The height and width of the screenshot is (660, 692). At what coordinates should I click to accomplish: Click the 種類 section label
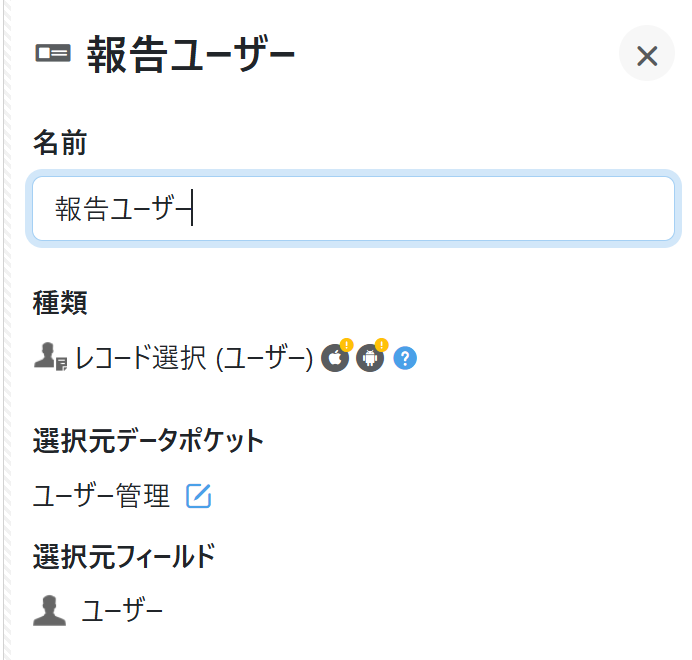60,302
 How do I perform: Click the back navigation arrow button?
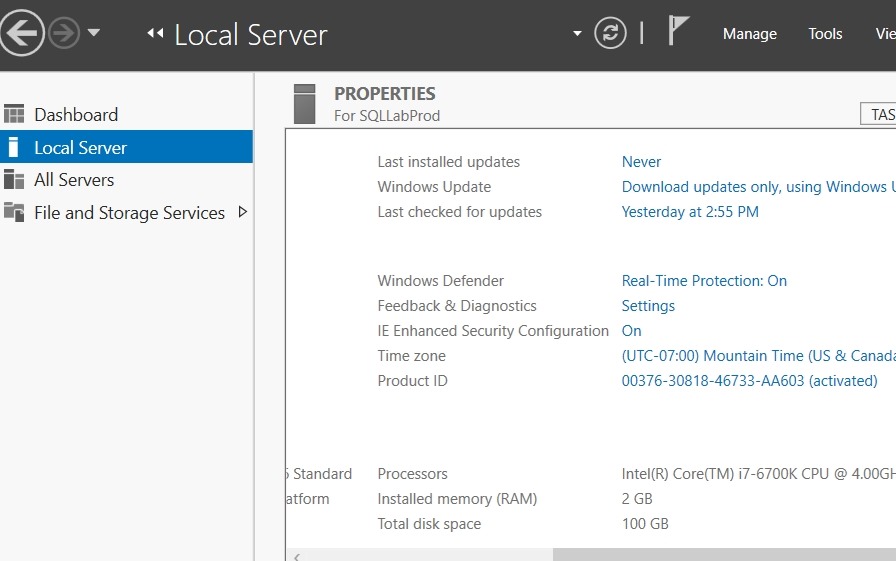(x=22, y=33)
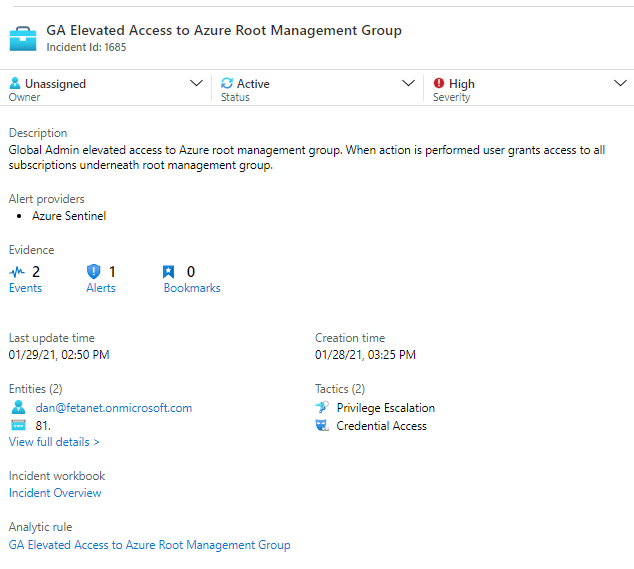The height and width of the screenshot is (569, 634).
Task: Open dan@fetanet.onmicrosoft.com entity link
Action: point(113,408)
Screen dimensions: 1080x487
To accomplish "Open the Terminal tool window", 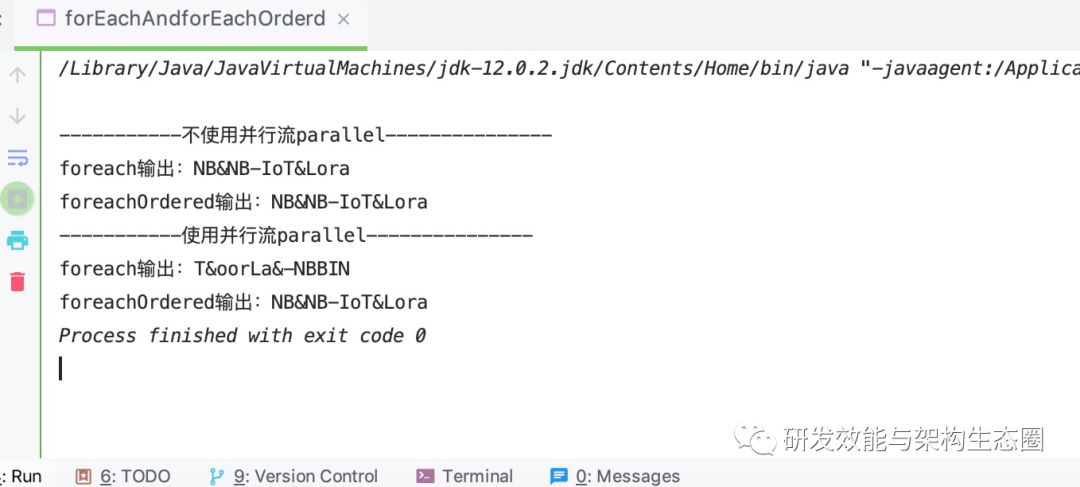I will [x=465, y=476].
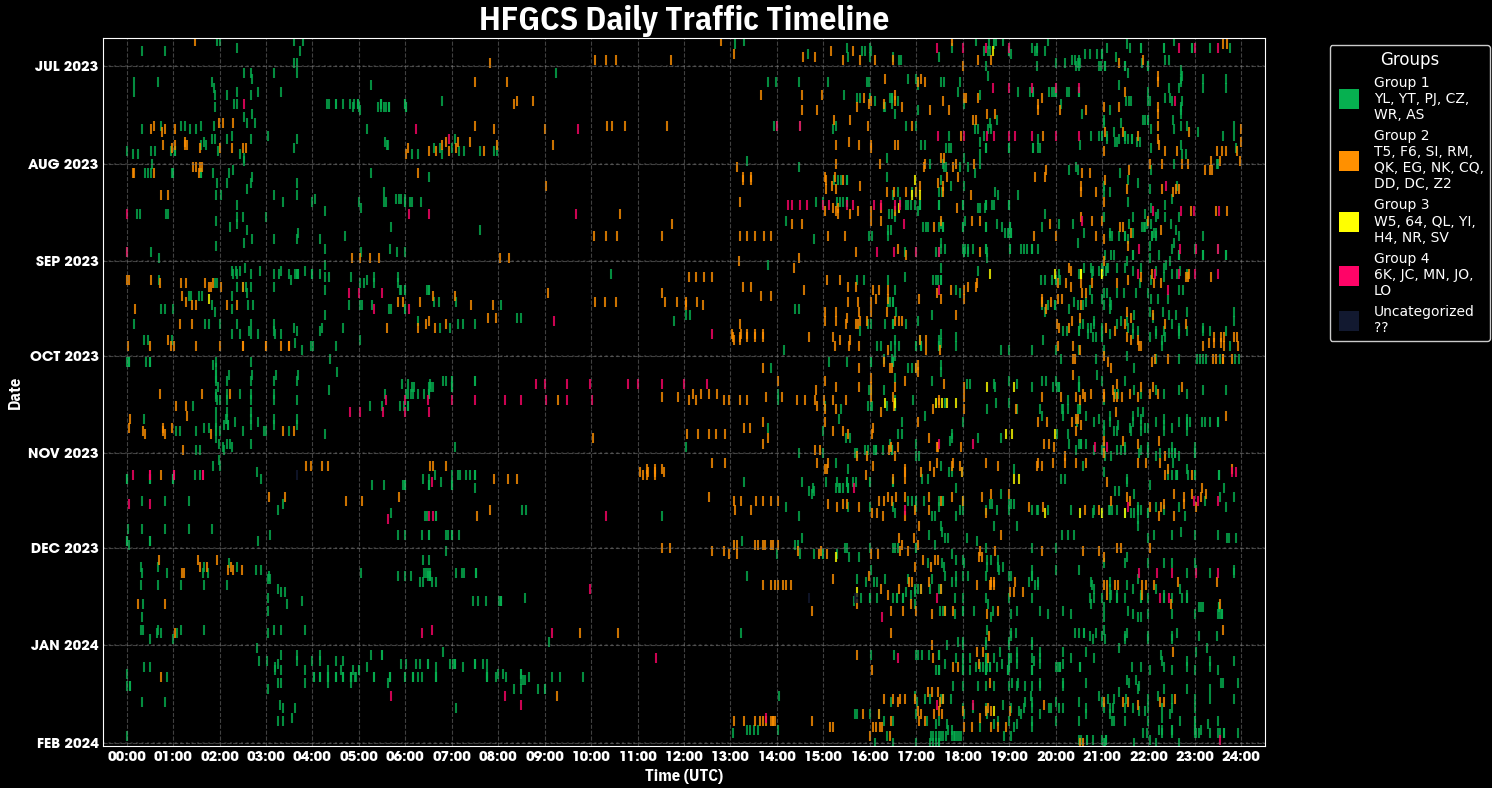Select the 'OCT 2023' date tick label
The width and height of the screenshot is (1492, 788).
coord(64,357)
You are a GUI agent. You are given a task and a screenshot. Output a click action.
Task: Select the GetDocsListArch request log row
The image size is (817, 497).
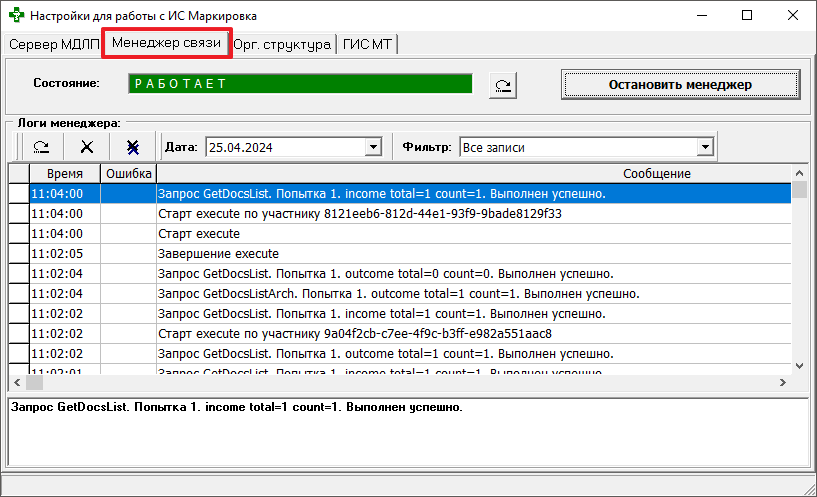pos(398,294)
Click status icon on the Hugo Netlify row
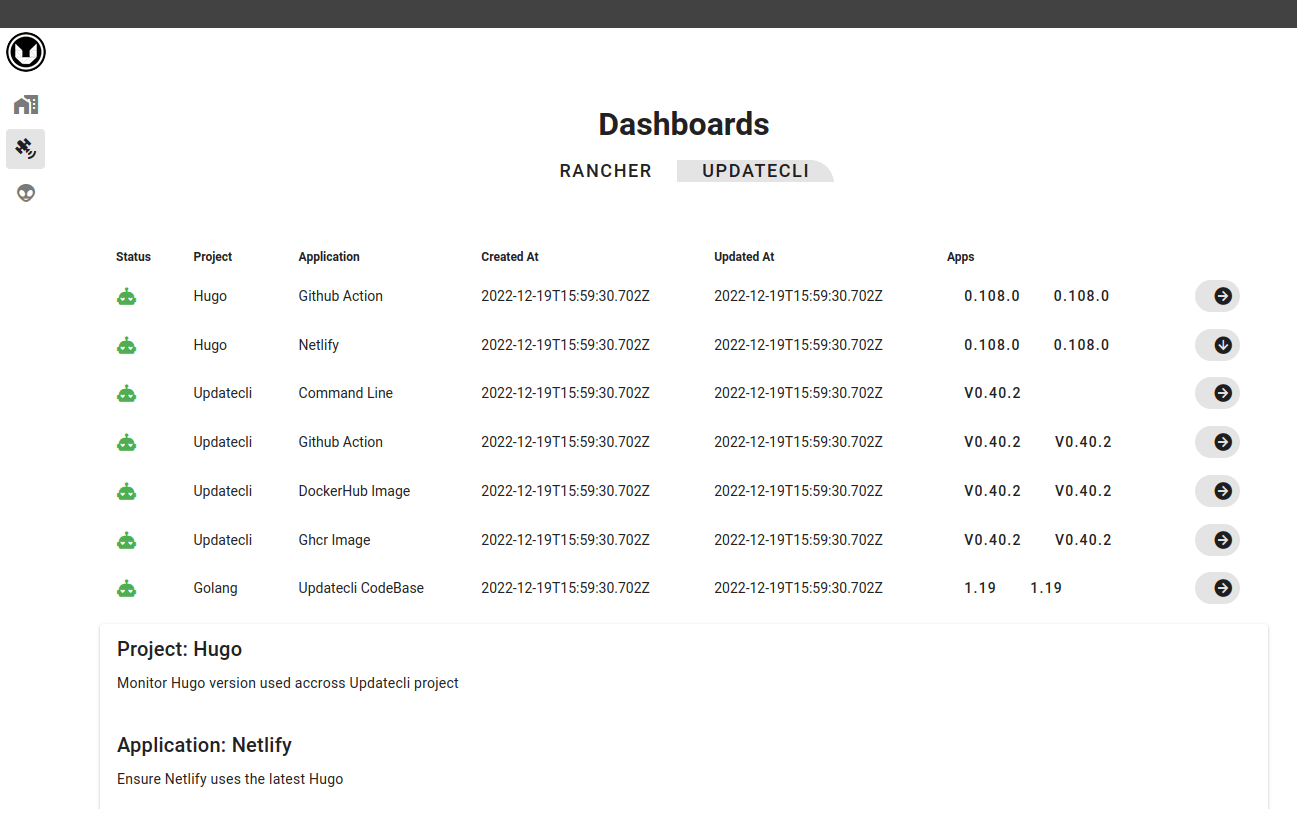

——————

- What you have to do -
Nothing but the lines from the line with "Task: Select the" through the last line of the data above should be printed, exactly as written and without pictures.

- The completed task -
Task: Select the GetDocsListArch request log row
The image size is (817, 497).
pos(398,294)
Click status icon on the Hugo Netlify row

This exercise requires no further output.